• **Page**:
Bug ID: JDK-8309908 C2 SuperWord: improve packing strategy (lookahead?)

Type: Enhancement
Component: hotspot
Sub-Component: compiler
Affected Version: 20,21,22

Priority: P4
Status: Open
Resolution: Unresolved

Submitted: 2023-06-13
Updated: 2025-01-07

Other
tbdUnresolved

Currently, extend_pairset_with_more_pairs_by_following_use_and_def is greedy.

This means that we can get inputs swapped, and then the inputs further up cannot be vectorized.

In the literature, there are algorithms that try to do some "look-ahead", to generate more optimal packing.

Related issue: JDK-8303113
(here we even have issues with creating adjacent memops)

• **Working data**:
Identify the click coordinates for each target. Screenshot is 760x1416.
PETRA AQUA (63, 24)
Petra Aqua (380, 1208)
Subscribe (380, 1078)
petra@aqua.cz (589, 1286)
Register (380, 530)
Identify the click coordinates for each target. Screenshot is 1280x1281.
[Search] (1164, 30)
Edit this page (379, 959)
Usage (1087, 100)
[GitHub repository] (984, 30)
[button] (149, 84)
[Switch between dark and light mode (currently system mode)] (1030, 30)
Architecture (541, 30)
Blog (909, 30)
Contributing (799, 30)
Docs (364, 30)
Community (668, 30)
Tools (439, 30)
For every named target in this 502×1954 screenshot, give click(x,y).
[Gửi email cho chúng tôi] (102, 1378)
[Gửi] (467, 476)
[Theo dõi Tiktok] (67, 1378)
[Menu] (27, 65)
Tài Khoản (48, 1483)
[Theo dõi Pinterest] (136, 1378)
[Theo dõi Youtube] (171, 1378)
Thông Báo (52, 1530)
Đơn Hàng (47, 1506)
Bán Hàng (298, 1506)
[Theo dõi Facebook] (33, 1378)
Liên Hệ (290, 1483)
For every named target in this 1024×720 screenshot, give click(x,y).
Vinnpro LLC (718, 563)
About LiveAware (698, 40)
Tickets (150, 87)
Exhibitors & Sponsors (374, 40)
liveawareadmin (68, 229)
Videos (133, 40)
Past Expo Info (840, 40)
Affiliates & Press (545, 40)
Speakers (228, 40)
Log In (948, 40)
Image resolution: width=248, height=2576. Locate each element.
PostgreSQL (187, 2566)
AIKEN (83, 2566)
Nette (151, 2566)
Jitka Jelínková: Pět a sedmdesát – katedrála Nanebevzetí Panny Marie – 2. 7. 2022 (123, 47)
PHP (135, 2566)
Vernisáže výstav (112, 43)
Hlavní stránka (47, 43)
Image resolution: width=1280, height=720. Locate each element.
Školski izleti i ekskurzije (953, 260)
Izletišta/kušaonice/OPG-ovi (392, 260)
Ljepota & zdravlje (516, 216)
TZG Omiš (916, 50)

• **Your tasks**:
1. List every affected version that the bug report gives.
2. How many rows contain the string "width"? Case counts. Reply with the number only.

• **Answers for the tasks**:
1. 20, 21, 22

2. 2